Please read on to understand the benefits of, challenges related to, and tips for succeeding with, self-service. But first, let’s look at the state of the self-service nation.

The IT Self-Service Status Quo

Self-service should be a key part of the IT support ecosystem – helping end users/customers and IT staff alike. But the IT industry as a whole needs to get better at getting it right.

Industry research by both HDI and SDI repeatedly shows that IT organizations continue to struggle with self-service. For instance, the 2017 SDI report “A View from the Frontline,” had two questions that highlighted the need to do better:

  1. “During the last twelve months, where has your service desk spent most of its time?
    The second-placed answer was “Struggling with self-service end-user adoption” at 50% of respondents (where circa 75% of respondents currently have some form of self-service capability in place)
  2. “During the next twelve months, which of the following do you expect to see?
    The joint-top response was “Greater use of self-service and self-help” at 73% of respondents.

Sadly, corporate IT self-service initiatives have unfortunately suffered from a number of misplaced assumptions, including that:

  • Self-service can totally replace one or more existing access and communication channels, e.g. the telephone.
  • Just implementing self-service technology is enough for people to use it.
  • Any ITSM suite’s self-service technology is good enough for success.
  • Employees will use self-service because they already use consumer-grade self-service capabilities in their personal lives.

All of which are unfortunate impediments to an organization achieving self-service success – and there’s more barriers to self-service success detailed below.

There is good news though – the benefits that can be reaped from self-service (when you get it right) – and these I’m going to share first.

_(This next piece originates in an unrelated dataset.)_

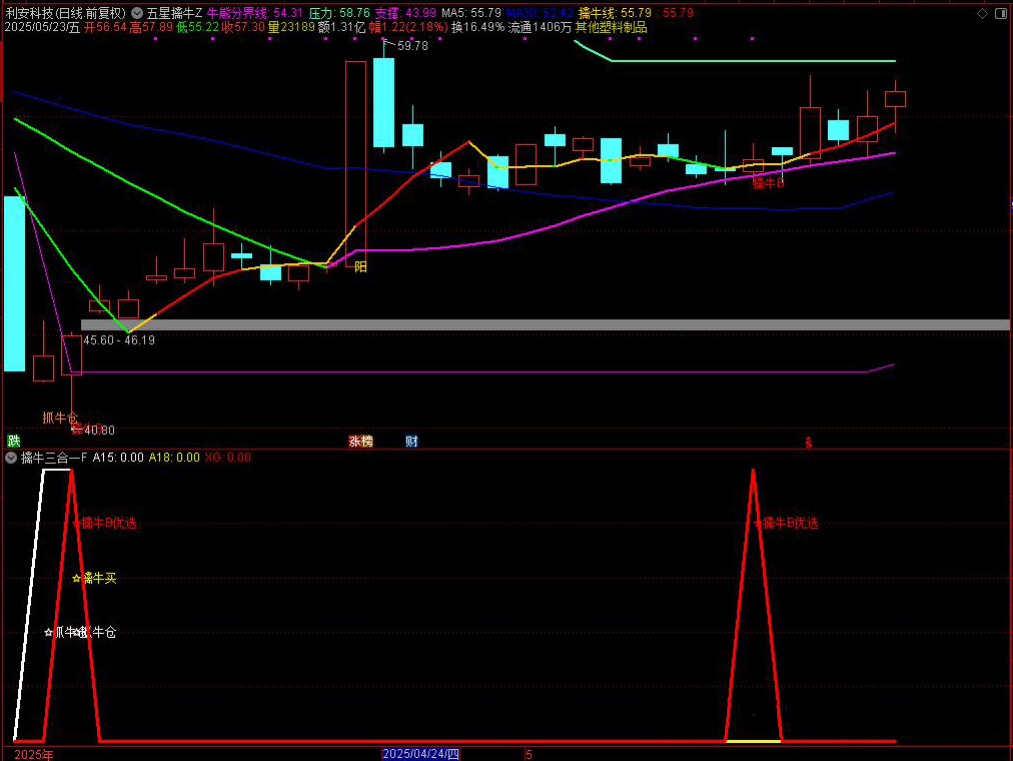Open the 五星擒牛Z indicator dropdown

[137, 13]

The Key Benefits of Self-Service

Self-service offers IT organizations a wealth of benefits – at a time when they really need them – including:

  • Cost savings and increased efficiency. Saving IT money by letting the end user do what the service desk previously did.
  • Delivering an improved, consumer-like, customer experience. Employees now expect to use consumer-grade capabilities in the workplace, including self-service. For instance, issue logging, service request catalogs, and knowledge availability for self-help. Plus, anytime, anyplace, any device access to these.
  • Increased support availability. Especially for service desks that aren’t staffed around the clock. Self-service will also provide support for multiple languages and time zones at a far-lower cost than employing native-language speakers in different locations.
  • Easing the pressure on IT service desks. Deflecting calls away from the telephone channel can have a significant effect on service desk workloads. With the service desk able to work on self-service-created tickets at less-busy times of the day (priority levels and service-level targets permitting).

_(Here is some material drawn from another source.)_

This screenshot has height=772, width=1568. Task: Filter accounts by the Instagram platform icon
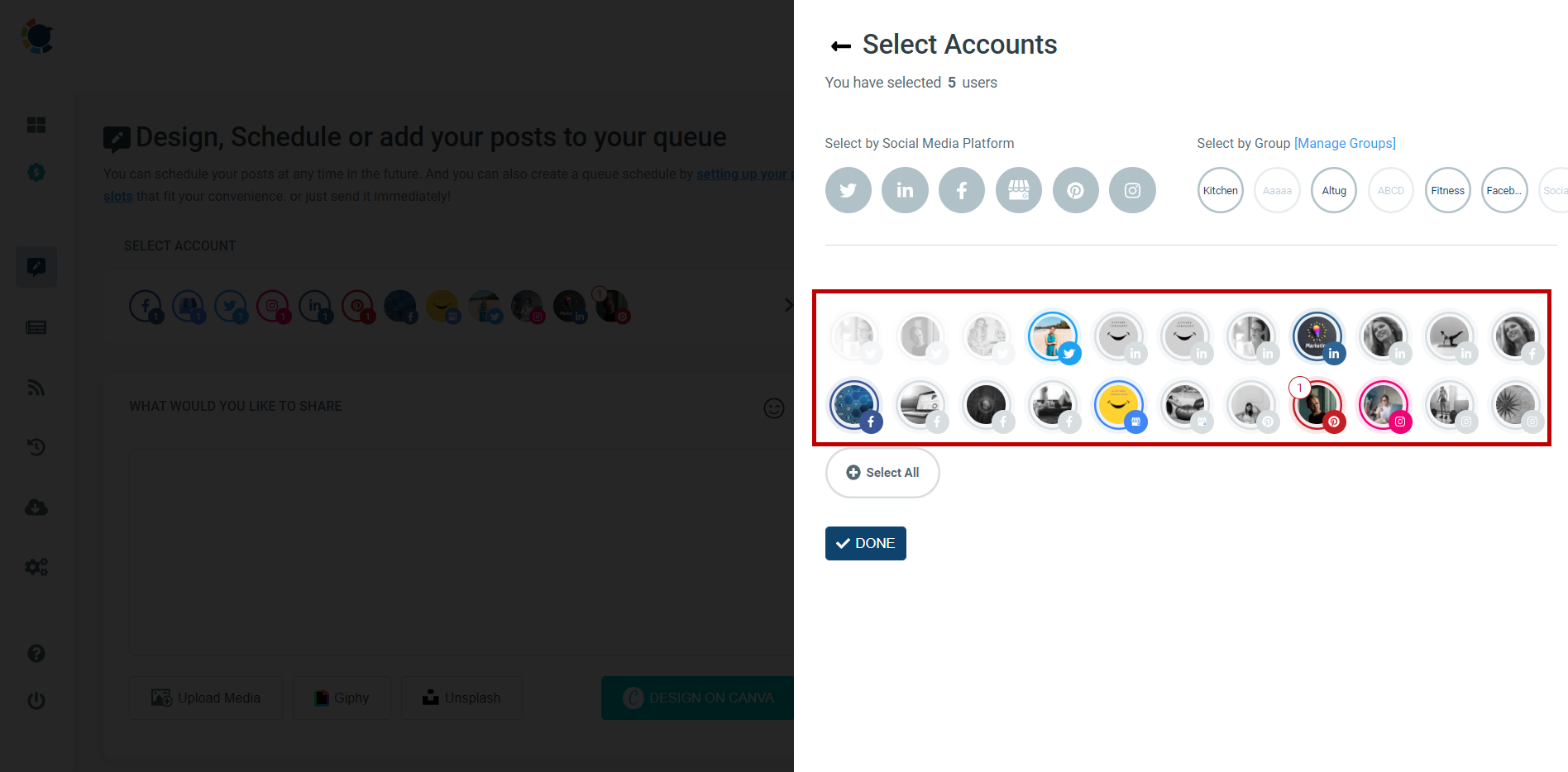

There’s an important “but” here. These benefits are available if, and only if, employee self-service usage is high enough to make a tangible difference to the status quo. It’s why I like to repeatedly use the phrase: “getting self-service right.”

The Key Barriers to Self-Service Success

The biggest barrier to, and mistake with, self-service success is probably viewing self-service as only a technology, rather than a people, project. While the technology plays an important role in delivering self-service capabilities, the implementation of self-service capabilities and the encouragement of their use instead requires an investment in organizational change management (OCM).

Then there’s the quality and suitability of the delivered self-service solution (if the IT organization has done enough to encourage employees to at least try the new capability). Consider, for example, these scenarios:

  • If an end user/customer can’t quickly find what they need, via the available capabilities or knowledge, then they will revert to calling the IT service desk – and probably continue to do so, never returning to the sub-par, self-service capability.
  • If an end user/customer’s logged issue doesn’t get a same-day response (and hopefully resolution), then they will also call the IT service desk to chase it – and similarly probably won’t use the self-service route again.
  • If the self-service technology isn’t intuitive and easy to use (like consumer-world self-service usually is), then the end user/customer is likely to stick with what works (for them) – the service desk’s traditional telephone channel.

Thus, the IT self-service capability needs to be as good as, if not superior to, existing service desk access and communication channels; plus, consumer-world self-service equivalents.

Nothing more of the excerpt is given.